Lifestyle changes. Physical activity, adequate sleep, consumption control, and relaxation and breathing techniques often offer many women desired relief from the unpleasant symptoms of menopause.
Hot flashes are impossible to avoid completely, however, certain triggers bring them on or cause them to be more severe. Eliminating stress, caffeine, alcohol, spices, tight clothing, smoking and heat can help minimize the occurrence of hot flashes. Trying to stay cool with the use fans and light clothing made of natural fibers like cotton may help decrease their intensity as well.
For problems sleeping, decrease caffeine and alcohol and exercise 30 minutes before sleeping. Use mental exercises and get enough sleep and exercise for problems with concentration.
To control mood swings, exercise, getting enough sleep, relaxation exercises, some prescriptions and support groups may help.
Hormone therapy. Estrogen therapy remains, by far, the most effective treatment option for relieving menopausal hot flashes. Depending on your personal and family medical history, your doctor may recommend estrogen in the lowest dose needed to provide symptom relief for you. The benefits of hormone replacement therapy include the reduced risk of osteoporosis, relieving hot flashes, vaginal dryness, improved cholesterol levels, improving mood and wellbeing, and they may prevent the decline of mental abilities with age. However, there are also many side effects that can arise from hormone therapy. Estrogen alone can increase your risk for uterine cancer. It can cause bloating and breast tenderness. Hormone replacement therapy can increase the risk of breast cancer, increase the risk of cardiovascular events including myocardial infarction and stroke and may increase triglycerides and gallbladder disease.

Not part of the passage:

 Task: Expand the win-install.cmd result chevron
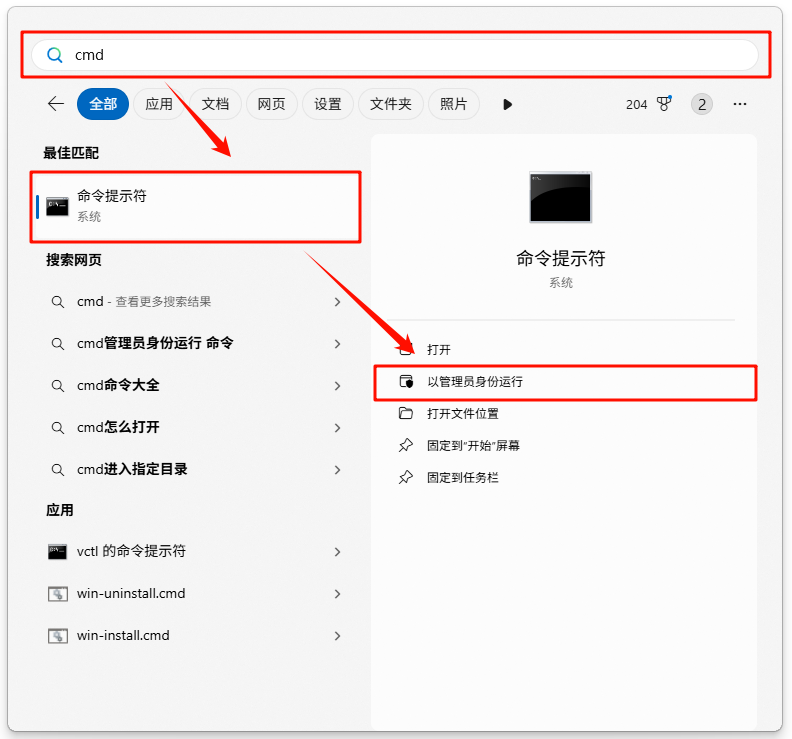click(x=338, y=636)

Bioidentical hormone therapy are custom made hormone formulas. At this time, there are no meaningful clinical trials being done to document their effectiveness and they are not regulated by the FDA.

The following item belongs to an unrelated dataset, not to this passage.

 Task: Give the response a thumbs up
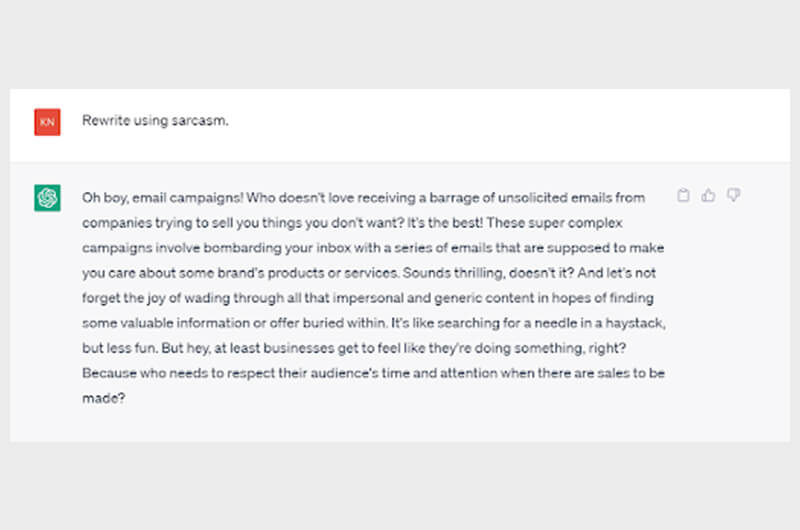tap(708, 195)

If you decide to use hormones, use them at the lowest dose that helps for the shortest time possible and re-evaluate the need for them annually.
Bisphosphonates. Doctors may recommend these nonhormonal medications, which include alendronate (Fosamax), risedronate (Actonel) and ibandronate (Boniva), to prevent or treat osteoporosis. These medications effectively reduce both bone loss and your risk of fractures and have replaced estrogen as the main treatment for osteoporosis in women.
Nonhormonal pharmaceutical agents including antidepressants have been shown to reduce hot flashes as well. They are not approved by FDA for this use and have side effects which include gastric distress, diarrhea, headache, nervousness, sleep disturbances and sexual problems.
Vaginal estrogen. To relieve vaginal dryness, estrogen can be administered directly to the vagina using a vaginal tablet, ring or cream. This treatment releases just a small amount of estrogen, which is absorbed by the vaginal tissue. It can help relieve vaginal dryness, discomfort with intercourse and some urinary symptoms.
Vitamins and Supplements. Some women report that taking over-the-counter medications such as vitamin B complex, vitamin E and ibuprofen offers relief. Vitamin E can rehydrate vaginal tissue and may increase sensation. Use it several times a week, even if you are not having sex. Zestra is a blend of botanicals that have been shown to increase arousal, desire, genital stimulation and the ability to orgasm. There are also nutritional supplements like Argon Max, which provided L-arginine, ginseng, ginko, antioxidants and a multiple vitamin which increases sexual desire and satisfaction.
Although research is inconclusive, many women have found that consuming flaxseed and soy products, which have weak estrogen-like effects, reduces the instances of hot flashes. Soy foods, not supplements, are recommended, and you should check with your physician prior to increasing your soy intake.
Before deciding on any form of treatment, talk with your doctor about your options and the risks and benefits involved with each.